Start of Task input

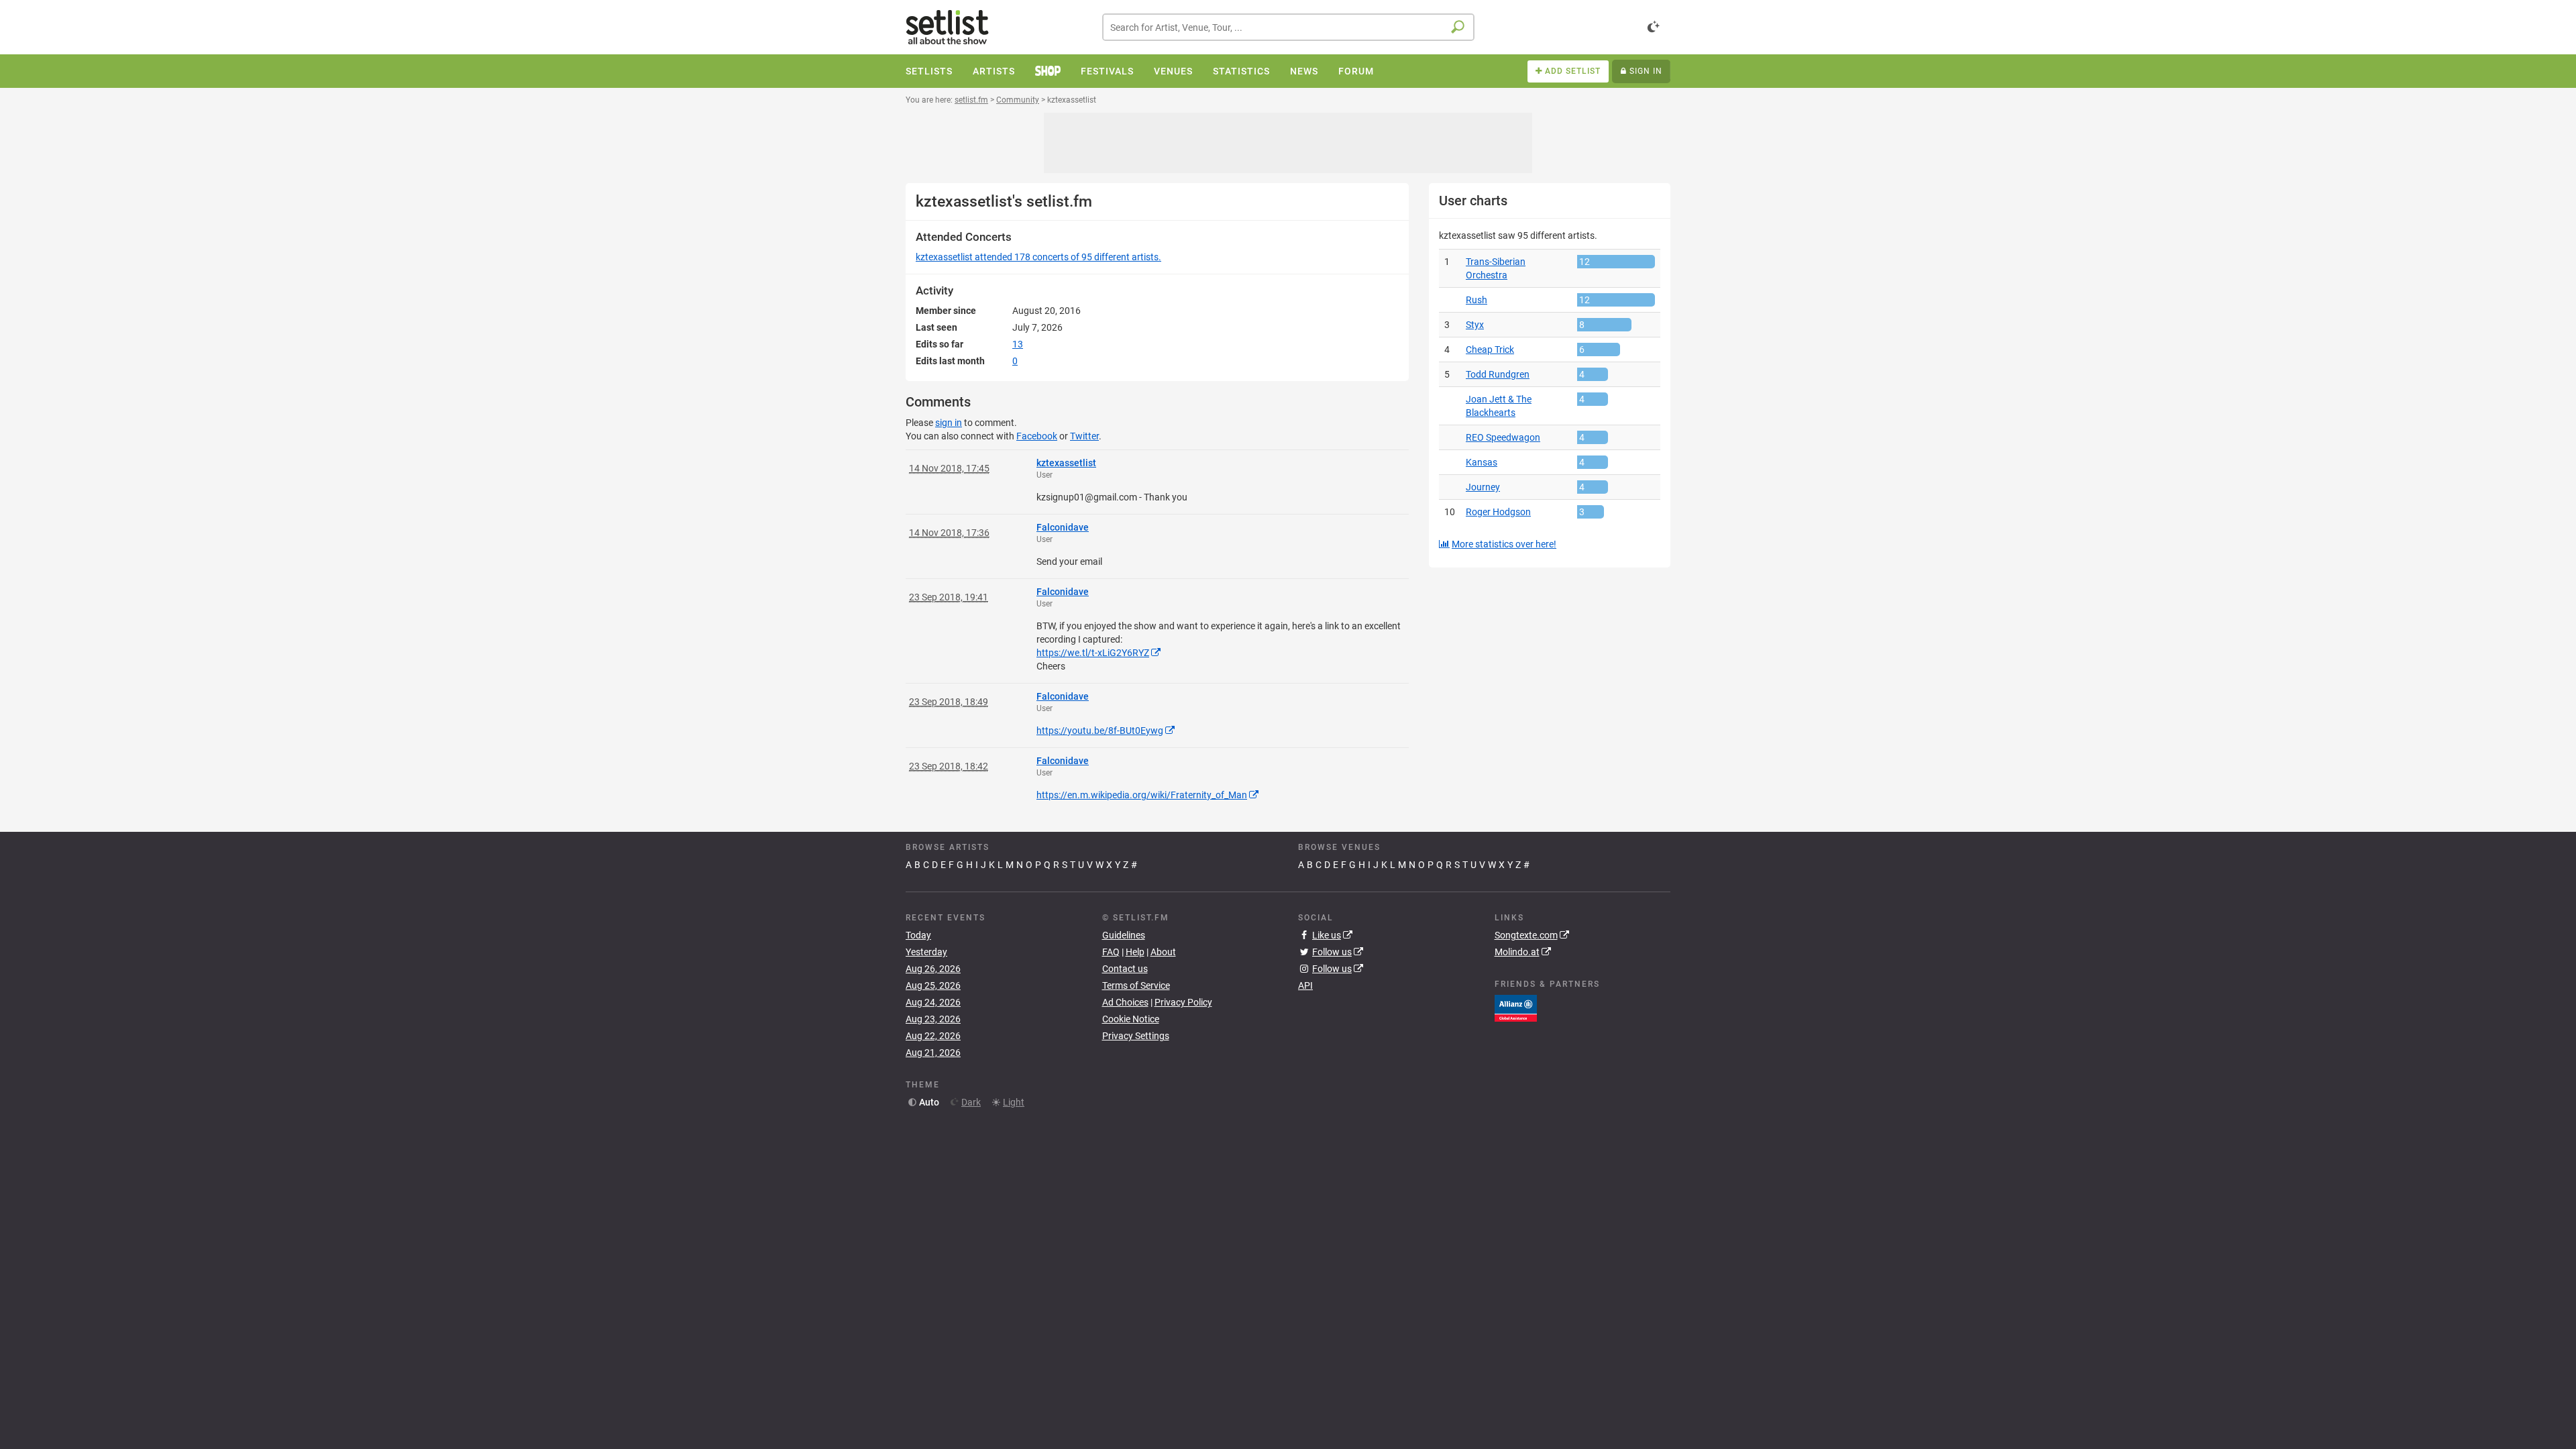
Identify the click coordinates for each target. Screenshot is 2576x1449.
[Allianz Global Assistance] (1516, 1007)
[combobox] (1288, 27)
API (1305, 985)
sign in (948, 422)
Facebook (1036, 436)
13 (1017, 344)
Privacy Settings (1135, 1035)
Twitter (1084, 436)
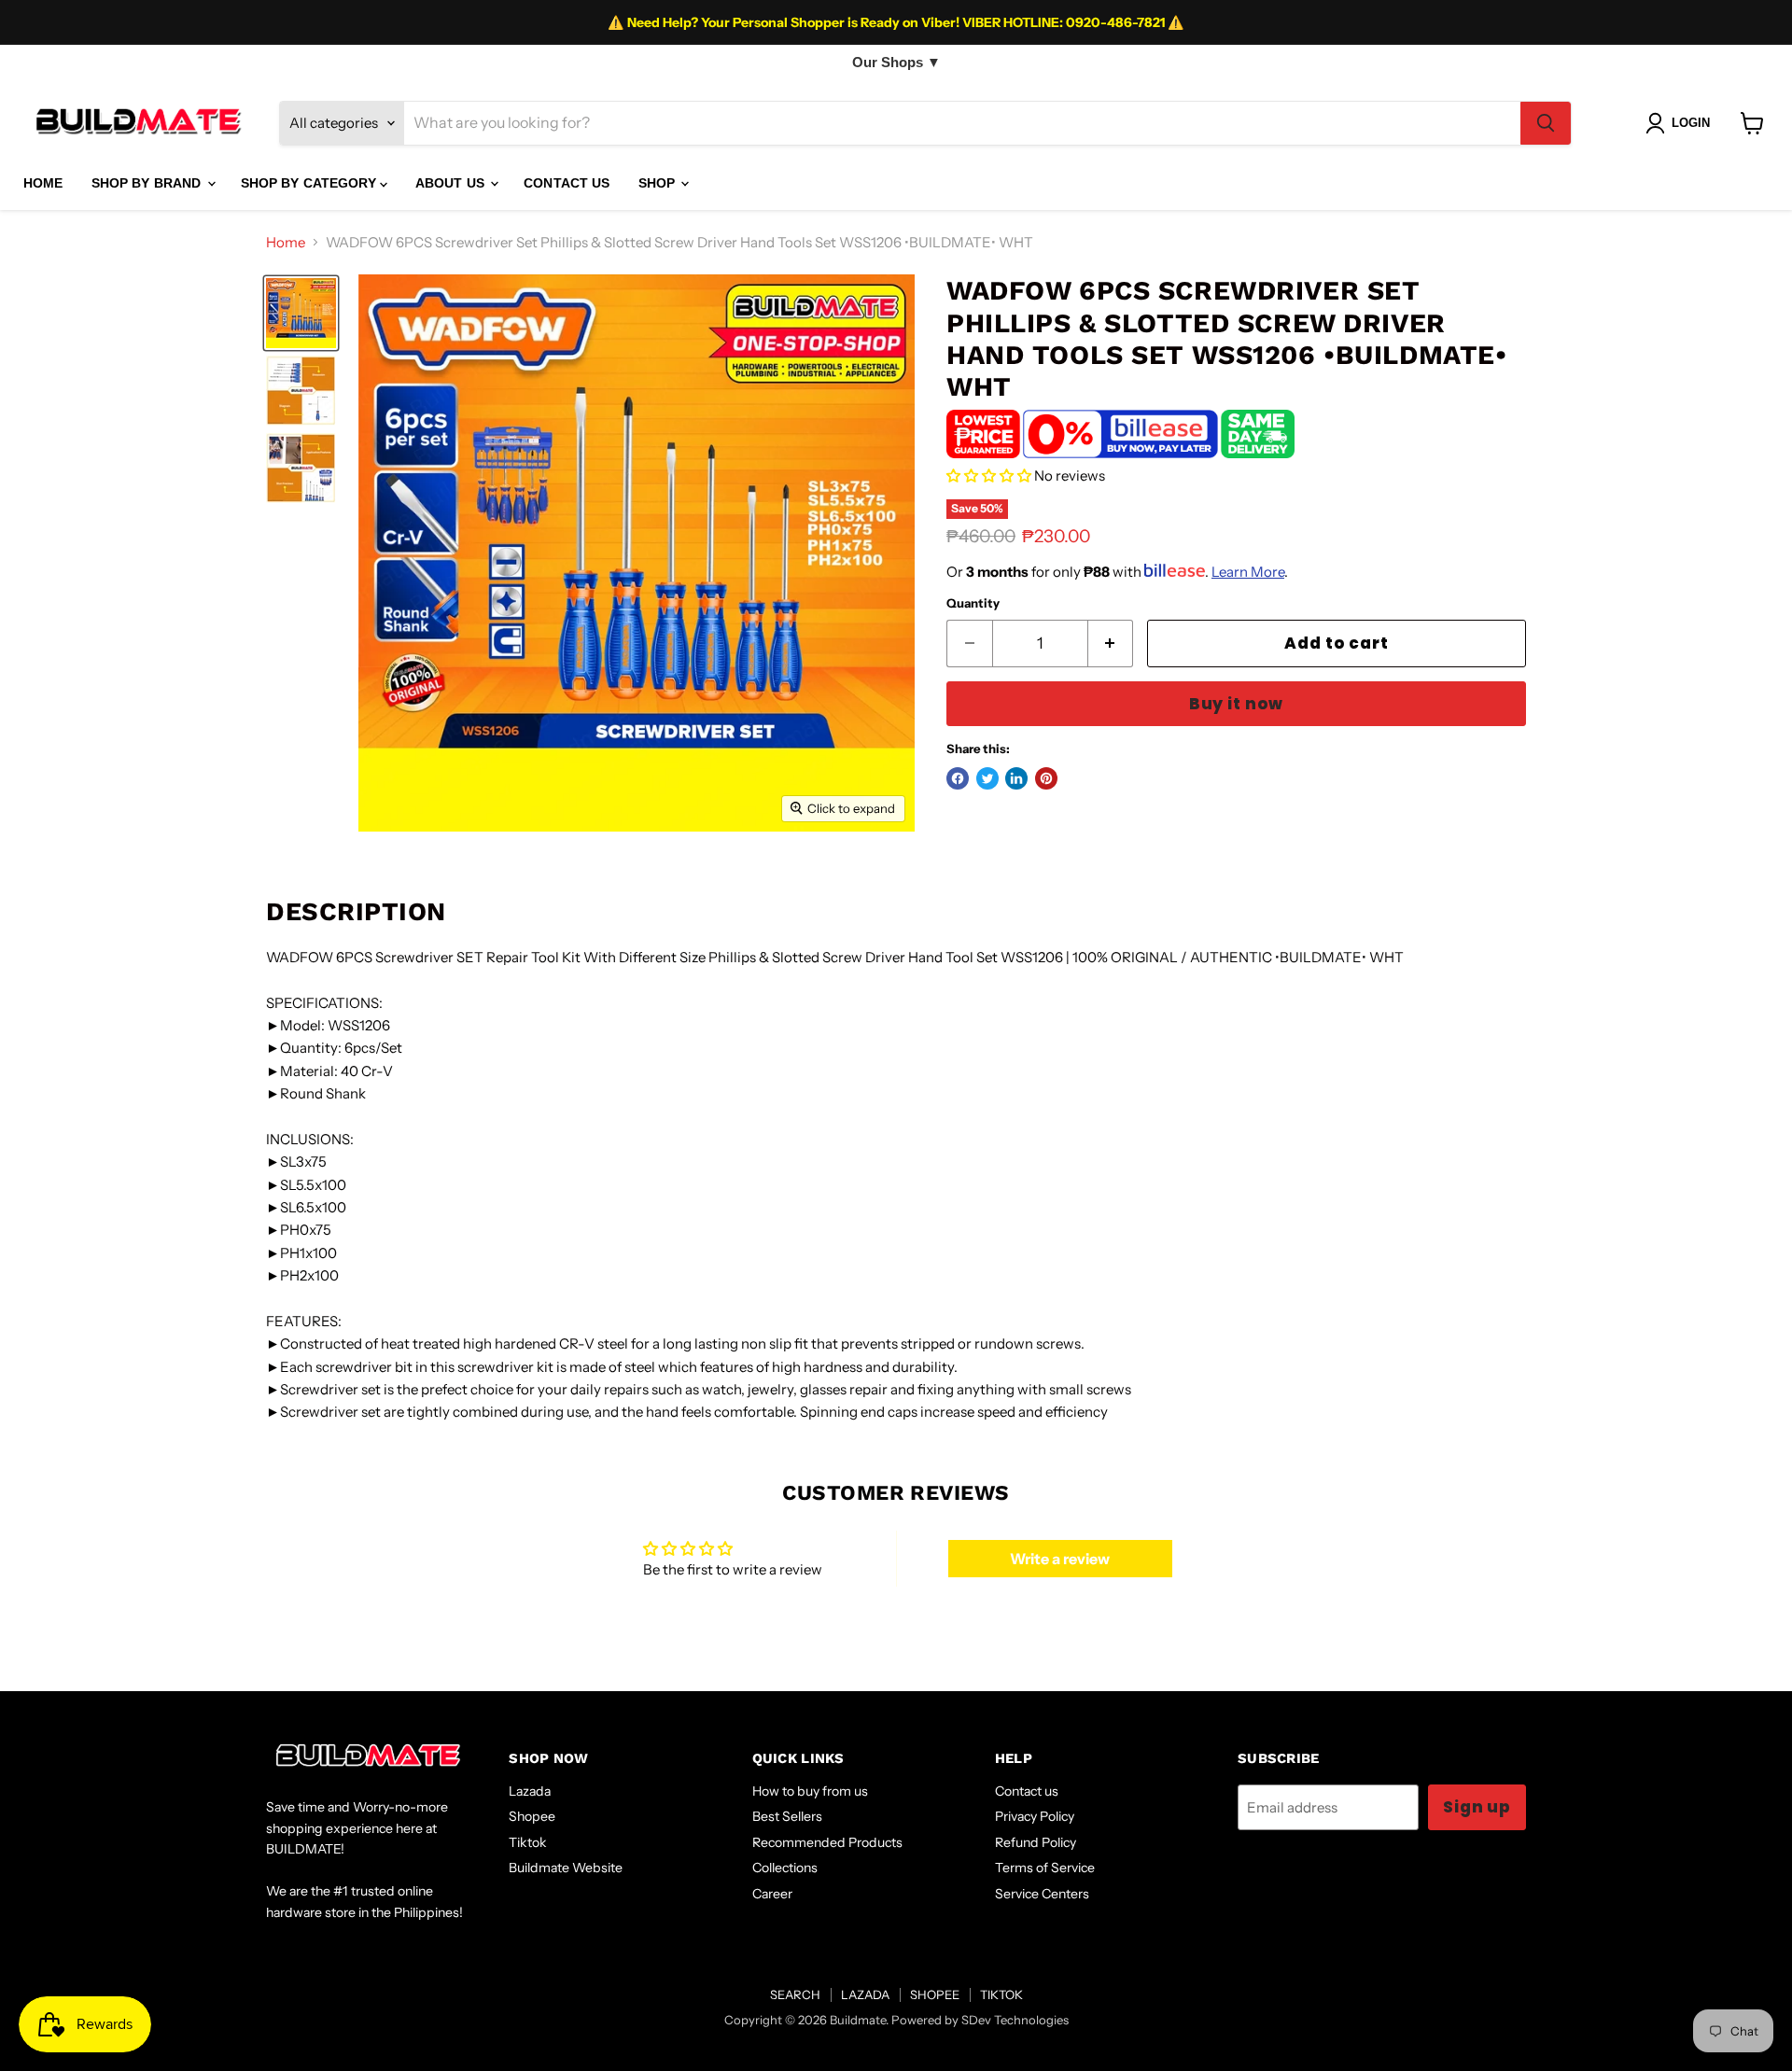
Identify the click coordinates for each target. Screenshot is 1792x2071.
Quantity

End of Task input

» **Exercise prompt**
Please print every record exactly, leaving out the pictures.

» **Answer space**
Identify the click coordinates for each target. Screenshot is 2576x1449.
[Allianz Global Assistance] (1516, 1007)
[combobox] (1288, 27)
API (1305, 985)
sign in (948, 422)
Facebook (1036, 436)
13 (1017, 344)
Privacy Settings (1135, 1035)
Twitter (1084, 436)
Identify the click coordinates for each target. Screenshot is 1792x2071.
Quantity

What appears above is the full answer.